Hypoxia regulates the production and activity of glucose transporter‐1 and indoleamine 2,3‐dioxygenase in monocyte‐derived endothelial‐like cells: possible relevance to infantile haemangioma pathogenesis

Summary Background  Infantile haemangioma (IH) may present as a precursor area of pallor prior to the initial proliferative phase, which implies that the early lesion may be hypoxic. Objectives  To examine the effect of hypoxia on the expression and activity of two key molecular markers of IH, glucose transporter‐1 (GLUT1) and indoleamine 2,3‐dioxygenase (IDO). Methods  IH endothelial cells express both haematopoietic and endothelial cell markers. CD14+ monocyte‐derived endothelial‐like cells have been employed in the study of IH and is the cell type used in this study. Results  GLUT1 transcript, protein and activity levels were strongly induced by hypoxia and remained elevated following 2 days of normoxic recovery. IDO transcript levels were not affected by hypoxia, although IDO protein level was reduced fivefold and IDO activity > 100‐fold following 2 days of hypoxia. The protein and activity levels returned to normal following 2 days of normoxic recovery.

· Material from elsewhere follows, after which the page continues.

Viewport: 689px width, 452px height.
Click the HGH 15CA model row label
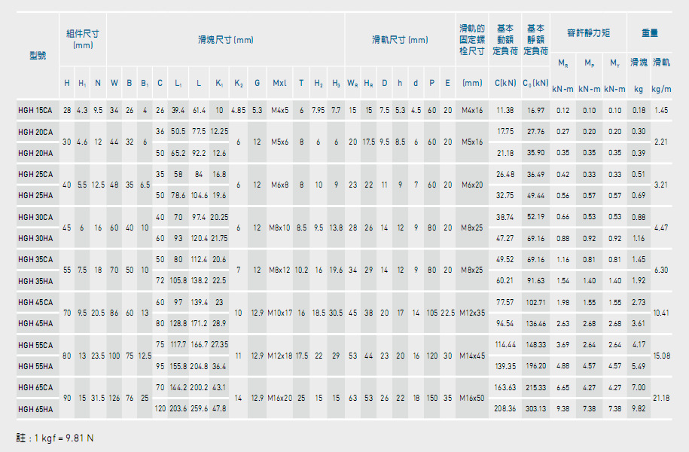tap(35, 110)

Conclusions  The findings link the tissue hypoxia that precedes lesion development and the expression and/or activity of two key IH proteins. The early hypoxic insult may contribute to the elevated GLUT1 levels in IH lesions, while the very low IDO activity during the hypoxic phase may promote activation of immune cells in the lesion, which release cytokines that trigger IDO expression and activity and entry into the proliferative phase. Interestingly, IH lesion development shares some common features with ischaemia‐reperfusion injury.